2.8. Bioinformatics Analysis
Gene Ontology (GO) analysis of DAPs was performed using the online DAVID software (https://david.ncifcrf.gov/ (accessed on 5 September 2023)) [21]. The protein–protein interaction (PPI) network was constructed using The Search Tool for the Retrieval of Interacting Genes (STRING) online software version 11.5 (https://string-db.org (accessed on 5 September 2023)) and visualized using Cyctoscape 3.10.0 [22]. Module analysis was conducted using the molecular complex detection (MCODE) plug-in, and hub proteins were ranked using the CytoHubba plugin in Cytoscape software with default settings [23,24].
3. Results
3.1. Construction and Phenotype Characterization of the AHA_2124 Deletion Strain in Aeromonas hydrophila
The mutant with the AHA_2124 gene deletion was constructed according to the designed primers as shown in Table 1. The PCR identification showed that the AHA_2124 mutant strain (ΔAHA_2124) was successfully constructed (Figure 1A). The assays of the phenotypes showed that ΔAHA_2124 had significantly increased extracellular protease activity (Figure 1B) and hemolytic activity (Figure 1C) when compared with the wild type (WT) strain. Moreover, the deletion of AHA_2124 significantly improved the swarming and swimming abilities as well (Figure 1D,E). Taken together, these results indicated that the deletion of the AHA_2124 gene significantly affected the bacterial physiological phenotypes and may negatively regulate the pathogenicity of Aeromonas hydrophila.

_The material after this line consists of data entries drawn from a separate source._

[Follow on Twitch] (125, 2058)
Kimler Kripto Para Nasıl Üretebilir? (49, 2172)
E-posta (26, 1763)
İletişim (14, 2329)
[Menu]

3.2. Proteomics Analysis of Protein Abundance between ΔAHA_2124 and Aeromonas hydrophila WT Strain
In this study, quantitative proteomics techniques were used to analyze the DAPs in ΔAHA_2124 and WT Aeromonas hydrophila. A total of 2654 proteins (shown in the Supplementary Material Table S1), accounting for 64.37% of the total protein content of WT Aeromonas hydrophila, were identified with double criteria (unique peptide in each protein match number ≥2, with proteins and peptides FDR < 1%). Furthermore, the correlation analysis among each repeated sample was shown in Figure 2A, and the correlation coefficients (R > 0.95) indicated a good reproducibility for further analysis. The following volcano plot displayed that a total of 178 DAPs were identified, including 80 proteins up-regulated and 98 proteins down-regulated in ΔAHA_2124 when comparted to WT strain (Figure 2B). Some DAPs (the top 12 of increased abundance and top 12 of decreased abundance) were selected, and the information on these proteins are shown in Table 2.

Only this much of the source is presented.